ACJC/1270/2025 du 12.09.2025 sur JTPI/7820/2025 ( SML ) , CONFIRME

En fait
En droit
Par ces motifs
RÉPUBLIQUE ET CANTON DE GENÈVE

POUVOIR JUDICIAIRE

C/16072/2024 ACJC/1270/2025

ARRÊT

DE LA COUR DE JUSTICE

Chambre civile

DU VENDREDI 12 SEPTEMBRE 2025

 

Entre

Madame A______, domiciliée ______ [GE], recourante contre un jugement rendu par le Tribunal de première instance de ce canton le 18 juin 2025, représentée par Me Lassana DIOUM, avocat, PBM Avocats SA, boulevard Georges-Favon 26, case postale 48, 1211 Genève 8,

et

ETAT DE GENEVE, SOIT POUR LUI LA PERCEPTION DE L'AFC, sis Service du contentieux, rue du Stand 26, case postale 3937, 1211 Genève 3, intimé.

 


EN FAIT

A.           Par jugement JTPI/7820/2025 du 18 juin 2025, expédié pour notification aux parties le 25 juin 2025, le Tribunal de première instance a prononcé la mainlevée définitive de l'opposition formée au commandement de payer, poursuite n° 1______ (ch. 1), a arrêté les frais judiciaires à 300 fr., compensés avec l'avance opérée et mis à la charge de A______, condamnée à en rembourser l'ETAT DE GENEVE, soit pour lui l'Administration fiscale cantonale (ch. 2 et 3), dit qu'il n'était pas alloué de dépens (ch. 4) et débouté les parties de toute autre conclusion (ch. 5).

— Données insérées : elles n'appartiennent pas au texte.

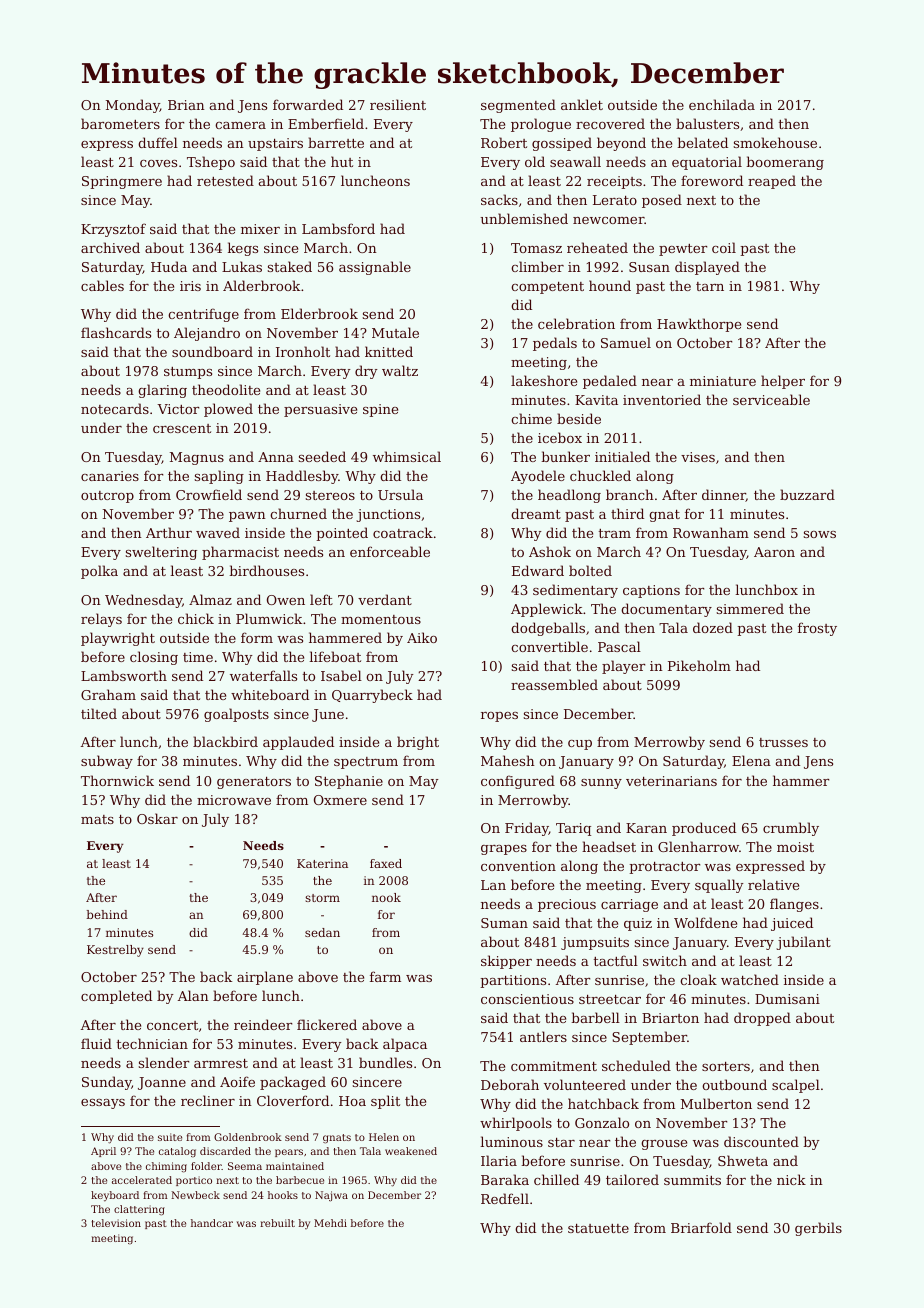 The width and height of the screenshot is (924, 1308). What do you see at coordinates (322, 863) in the screenshot?
I see `Katerina` at bounding box center [322, 863].
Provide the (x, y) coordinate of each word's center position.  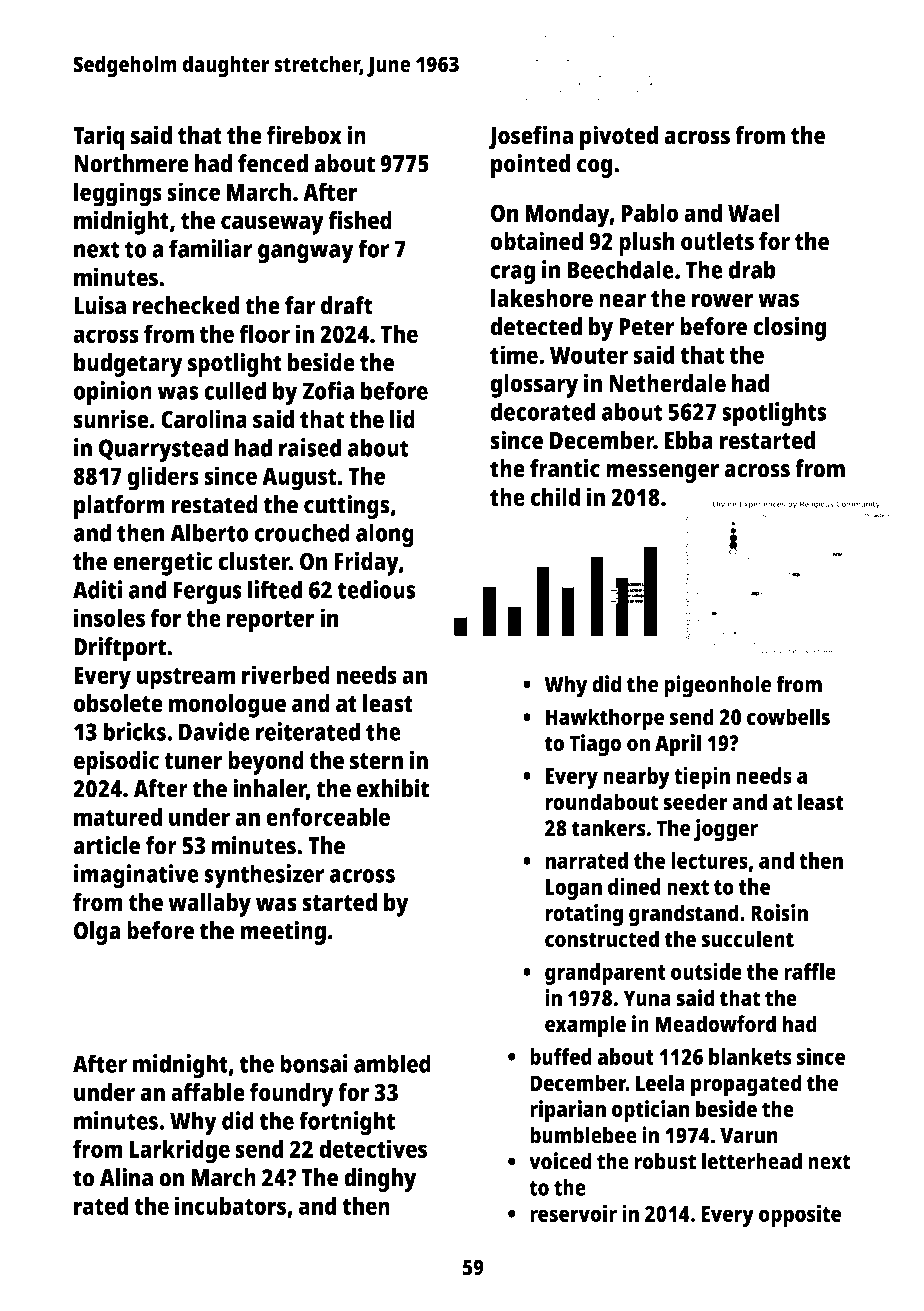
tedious (376, 589)
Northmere (131, 163)
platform (119, 507)
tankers (608, 828)
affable (208, 1092)
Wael (753, 212)
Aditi (98, 589)
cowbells (788, 717)
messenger (662, 473)
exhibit (392, 788)
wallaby (209, 905)
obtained (536, 241)
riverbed (286, 674)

Il a en substance considéré que la décision de taxation d'office, contre laquelle il n'avait pas été formé de réclamation, représentait un titre de mainlevée définitive au sens de l'art. 80 LP, et que la demande de nullité qui avait été formée ne remettait pas en question le caractère exécutoire de la décision précitée.

B.            Par acte du 7 juillet 2025 à la Cour de justice, A______ a formé recours contre ce jugement. Elle a conclu à l'annulation de celui-ci, cela fait au rejet de la requête de mainlevée, subsidiairement au renvoi de la cause au Tribunal pour nouvelle décision, sous suite de frais judiciaires et de dépens.

La conclusion préalable en suspension de l'effet exécutoire attaché au jugement entrepris, que comportait le recours, a été rejetée par arrêt de la Cour du 28 juillet 2025.

L'ETAT DE GENEVE, soit pour lui l'Administration fiscale cantonale, a conclu au rejet du recours, sous suite de frais.

Par avis du 19 août 2025, les parties ont été informées de ce que la cause était gardée à juger.

C.           Il résulte de la procédure les faits pertinents suivants:

a. Le 1er décembre 2023, l'Administration fiscale cantonale a émis un bordereau de taxation d'office R2______ (notifié le 12 décembre 2023 avec délai de paiement au 12 janvier 2024) à l'endroit de A______, s'agissant de l'impôt fédéral direct 2022. Celui-ci porte sur un montant total des impôts de 7'733 fr. 55, soit 5'434 fr. 75 selon "dernier bordereau provisoire notifié le 17.03.2023" et
2'098 fr. 80 à titre de "supplément".

Le relevé du compte R2______ daté du 1er décembre 2023 fait état, au débit, des montants précités ainsi que d'intérêts moratoires par 141 fr. 90, pour un total de 7'675 fr. 45, la rubrique "crédit" étant à zéro.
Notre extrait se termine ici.